A Cheese cloth shirt was a handy item for people who hated ironing – this cotton based natural fabric had a crumpled appearance that was part of the look. I loved these in the mid 70’s when Status Quo were in their heyday. These cool shirts matched well with your Levi or Falmer Jeans and looked good when teamed with a huge buckled belt. Every Saturday when I worked the market I used to take a stroll into Mr Byrites and look over all the lovely shirts they had there and I always hung around those cheese cloth shirts the most.
Cheesecloth was not made actually of cheese. I found that out by asking my friend in the 1970s. How dumb was I? In fact cheesecloth is loose woven cotton cloth that gets its name because this material used to be used in cheese production. It is perfect for straining the curds from the whey and helps hold the cheese together as it forms. Cheesecloth started being used for clothes in the late 1960s but came into its heyday in the 70s. Cool and comfortable, it was something that both the boys and the girls could wear. Checked, gingham or plain, cheesecloth was a versatile material that was very popular.

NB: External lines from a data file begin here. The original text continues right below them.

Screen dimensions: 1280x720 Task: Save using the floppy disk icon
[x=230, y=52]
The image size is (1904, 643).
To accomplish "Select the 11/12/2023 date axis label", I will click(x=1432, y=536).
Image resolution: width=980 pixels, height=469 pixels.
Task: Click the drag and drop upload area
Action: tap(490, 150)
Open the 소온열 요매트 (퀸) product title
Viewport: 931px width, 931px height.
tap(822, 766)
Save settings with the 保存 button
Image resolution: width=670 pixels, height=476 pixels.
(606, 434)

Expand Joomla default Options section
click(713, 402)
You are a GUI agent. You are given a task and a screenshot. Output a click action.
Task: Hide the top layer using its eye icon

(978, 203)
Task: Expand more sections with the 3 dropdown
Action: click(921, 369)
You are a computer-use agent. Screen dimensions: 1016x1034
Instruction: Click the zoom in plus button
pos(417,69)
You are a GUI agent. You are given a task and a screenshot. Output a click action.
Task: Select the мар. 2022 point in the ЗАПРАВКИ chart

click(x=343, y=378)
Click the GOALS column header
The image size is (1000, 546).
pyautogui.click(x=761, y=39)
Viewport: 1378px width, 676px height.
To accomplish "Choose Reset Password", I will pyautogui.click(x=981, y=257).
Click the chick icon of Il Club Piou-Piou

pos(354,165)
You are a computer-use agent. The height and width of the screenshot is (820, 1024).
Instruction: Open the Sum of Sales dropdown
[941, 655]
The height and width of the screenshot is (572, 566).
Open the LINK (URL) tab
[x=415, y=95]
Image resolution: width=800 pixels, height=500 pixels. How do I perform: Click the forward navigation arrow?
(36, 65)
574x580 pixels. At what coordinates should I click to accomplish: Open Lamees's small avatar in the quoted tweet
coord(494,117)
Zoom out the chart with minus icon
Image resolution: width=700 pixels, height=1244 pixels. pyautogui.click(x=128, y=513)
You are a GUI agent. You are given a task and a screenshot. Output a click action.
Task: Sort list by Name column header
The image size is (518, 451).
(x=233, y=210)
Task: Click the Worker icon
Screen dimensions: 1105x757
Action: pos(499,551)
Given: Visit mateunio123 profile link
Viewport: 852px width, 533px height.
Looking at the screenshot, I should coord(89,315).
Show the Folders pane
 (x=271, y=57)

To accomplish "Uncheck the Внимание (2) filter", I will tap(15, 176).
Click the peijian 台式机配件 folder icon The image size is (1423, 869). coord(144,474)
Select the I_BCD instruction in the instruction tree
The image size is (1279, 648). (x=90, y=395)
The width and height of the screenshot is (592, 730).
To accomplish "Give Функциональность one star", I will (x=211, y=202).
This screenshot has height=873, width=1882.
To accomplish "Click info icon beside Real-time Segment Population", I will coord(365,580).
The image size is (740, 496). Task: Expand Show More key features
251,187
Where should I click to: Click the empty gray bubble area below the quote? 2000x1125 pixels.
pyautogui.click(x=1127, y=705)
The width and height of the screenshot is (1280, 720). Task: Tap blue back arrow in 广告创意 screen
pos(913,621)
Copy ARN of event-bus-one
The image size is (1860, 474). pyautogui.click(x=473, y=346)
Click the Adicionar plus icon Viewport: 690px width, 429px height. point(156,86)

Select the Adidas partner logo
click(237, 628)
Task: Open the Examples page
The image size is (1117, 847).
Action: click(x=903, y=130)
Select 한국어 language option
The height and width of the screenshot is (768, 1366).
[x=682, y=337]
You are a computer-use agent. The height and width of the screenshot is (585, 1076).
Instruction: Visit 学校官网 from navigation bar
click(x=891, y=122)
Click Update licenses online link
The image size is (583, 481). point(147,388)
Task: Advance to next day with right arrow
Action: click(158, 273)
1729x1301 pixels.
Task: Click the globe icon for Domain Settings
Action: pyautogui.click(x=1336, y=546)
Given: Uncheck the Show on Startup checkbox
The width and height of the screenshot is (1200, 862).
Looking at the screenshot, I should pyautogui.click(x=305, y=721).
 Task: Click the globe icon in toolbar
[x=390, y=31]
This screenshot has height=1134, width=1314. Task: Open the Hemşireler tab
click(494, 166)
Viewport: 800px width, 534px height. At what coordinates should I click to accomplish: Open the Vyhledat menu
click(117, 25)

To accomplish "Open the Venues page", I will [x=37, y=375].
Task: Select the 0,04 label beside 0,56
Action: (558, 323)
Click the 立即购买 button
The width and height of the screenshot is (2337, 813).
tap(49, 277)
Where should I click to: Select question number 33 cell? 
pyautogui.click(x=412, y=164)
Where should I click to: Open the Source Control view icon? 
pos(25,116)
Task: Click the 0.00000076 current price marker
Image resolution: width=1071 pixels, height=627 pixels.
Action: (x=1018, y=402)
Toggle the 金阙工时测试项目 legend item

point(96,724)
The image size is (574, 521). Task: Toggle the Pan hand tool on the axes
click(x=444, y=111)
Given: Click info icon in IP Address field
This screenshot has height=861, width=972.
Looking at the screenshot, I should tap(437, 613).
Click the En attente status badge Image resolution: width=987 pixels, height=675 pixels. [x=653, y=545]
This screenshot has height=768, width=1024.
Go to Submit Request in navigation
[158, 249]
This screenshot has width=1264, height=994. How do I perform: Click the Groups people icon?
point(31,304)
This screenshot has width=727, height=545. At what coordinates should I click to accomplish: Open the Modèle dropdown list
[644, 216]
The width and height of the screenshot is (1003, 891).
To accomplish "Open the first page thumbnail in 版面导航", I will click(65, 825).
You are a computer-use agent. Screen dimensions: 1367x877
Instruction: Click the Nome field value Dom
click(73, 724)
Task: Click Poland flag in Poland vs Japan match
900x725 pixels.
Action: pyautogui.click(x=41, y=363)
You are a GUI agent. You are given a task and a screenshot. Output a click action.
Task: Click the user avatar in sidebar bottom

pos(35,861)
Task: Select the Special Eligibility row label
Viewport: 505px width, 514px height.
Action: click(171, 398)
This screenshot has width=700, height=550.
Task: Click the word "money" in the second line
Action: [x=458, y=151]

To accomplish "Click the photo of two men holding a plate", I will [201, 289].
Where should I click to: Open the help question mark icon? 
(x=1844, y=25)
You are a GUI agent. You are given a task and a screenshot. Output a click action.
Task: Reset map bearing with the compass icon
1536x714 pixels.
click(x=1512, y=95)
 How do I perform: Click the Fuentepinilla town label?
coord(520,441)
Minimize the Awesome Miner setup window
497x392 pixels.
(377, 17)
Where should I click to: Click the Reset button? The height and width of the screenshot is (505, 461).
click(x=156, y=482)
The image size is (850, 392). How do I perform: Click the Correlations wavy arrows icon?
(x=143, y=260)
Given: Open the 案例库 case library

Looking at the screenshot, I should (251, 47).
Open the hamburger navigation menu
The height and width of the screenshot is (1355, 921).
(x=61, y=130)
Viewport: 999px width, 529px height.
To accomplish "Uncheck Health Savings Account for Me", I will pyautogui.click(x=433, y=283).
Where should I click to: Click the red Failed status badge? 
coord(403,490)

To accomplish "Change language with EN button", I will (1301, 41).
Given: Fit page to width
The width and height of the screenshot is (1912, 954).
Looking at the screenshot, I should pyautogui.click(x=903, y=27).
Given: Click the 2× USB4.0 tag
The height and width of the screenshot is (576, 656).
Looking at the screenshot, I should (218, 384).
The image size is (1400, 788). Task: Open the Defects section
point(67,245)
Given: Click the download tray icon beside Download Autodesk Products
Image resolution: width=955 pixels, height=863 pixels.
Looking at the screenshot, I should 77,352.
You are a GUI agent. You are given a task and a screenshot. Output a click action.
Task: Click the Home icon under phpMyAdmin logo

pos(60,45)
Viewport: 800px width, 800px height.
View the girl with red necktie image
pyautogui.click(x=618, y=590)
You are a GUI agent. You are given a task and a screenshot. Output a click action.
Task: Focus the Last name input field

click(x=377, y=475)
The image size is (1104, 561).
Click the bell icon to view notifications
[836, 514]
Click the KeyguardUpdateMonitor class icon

The ladies would often tie the middle of the shirt in a knot or bow, and the clothes were a little bit transparent. Quite often there was a row of tiny buttons up the front. It was a homespun natural and very sexy look.
You often would watch Top of the Pops and see Pans People wearing cheesecloth over a very bright bra. The best colour was white, as the studio lights would sometimes seem to make them disappear. Some of the guys on Top of the Pops would also wear cheese cloth shirts with a few buttons open, the classic 1970s medallion man look.